Dear Coach,
4:50 am: for the first time in 3 months, the alarm goes off. Now your routine changes, from waking at sunrise to waking an hour before it. You will get up, shave, shower, eat breakfast, and drive to work in darkness. Most days, you won’t really mind. Some, you will.
5:30: I get your lunch bag out of the drawer where it has been stowed for 3 months, and make you a sandwich and a fruit salad, your lunch today, as it has been for many years, every week, Monday through Friday. While I do that, you are putting 10 or 12 greens and fruits into the blender for your breakfast. We work together in the kitchen without speaking, the motions of our tasks a choreographed routine we do from muscle memory.

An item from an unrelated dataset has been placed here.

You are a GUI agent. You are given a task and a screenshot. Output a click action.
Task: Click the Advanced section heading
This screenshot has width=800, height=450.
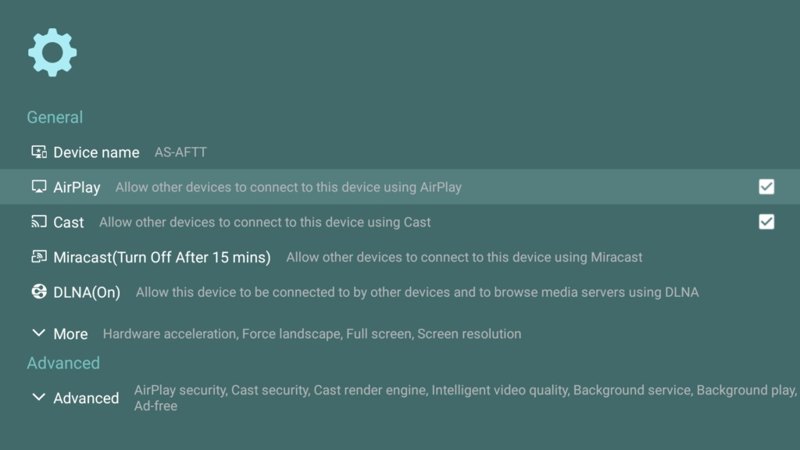click(63, 363)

6:00: we eat breakfast together in silence. You read the sports pages; that’s all you have time for. By 6:20, you are upstairs brushing your teeth and putting your backpack together, finishing getting ready for the day. By 6:35 you are out the door; I kiss you and wish you a good day, knowing it will be another 12 hours until I see you again. Maybe longer. And knowing all our weekday mornings for the next nine months will look like this.
I listen to the birds waking as I return to my coffee and the newspaper; I’ve got a lot to do today but I’m not quite ready to get started. And, I’m indulging in a little sadness, facing this tangible reality that summer is over and you must again put on the hat that says Teacher.
The parents of your volleyball players joke with me, every year it seems, that they are going to “borrow” you from me for a few months. “But don’t worry,” they laugh, “at the end of the season we’ll give him back!” Every August, when summer ends, I have to hand you over again, to your students and players (and their parents). I’m not ready. I never am, this time of year.
Still, I say a quick prayer of thanks, for the blessing of being married to a teacher. I love that we get to spend (most of) the summer together, and I even love living in the special rhythm of the school year with you. I love the stories you bring home of your students, and colleagues, and all the adventures of teaching and learning you’ve gotten to experience for the past 28 years.
Thank you for sharing your summer with me. It was a good one this year, wasn’t it? I’m already looking forward to next year, to having you back, all to myself, for 3 months. In the meantime, know that I’m so proud of you, and praying for a great nine months for you.
Happy New Year!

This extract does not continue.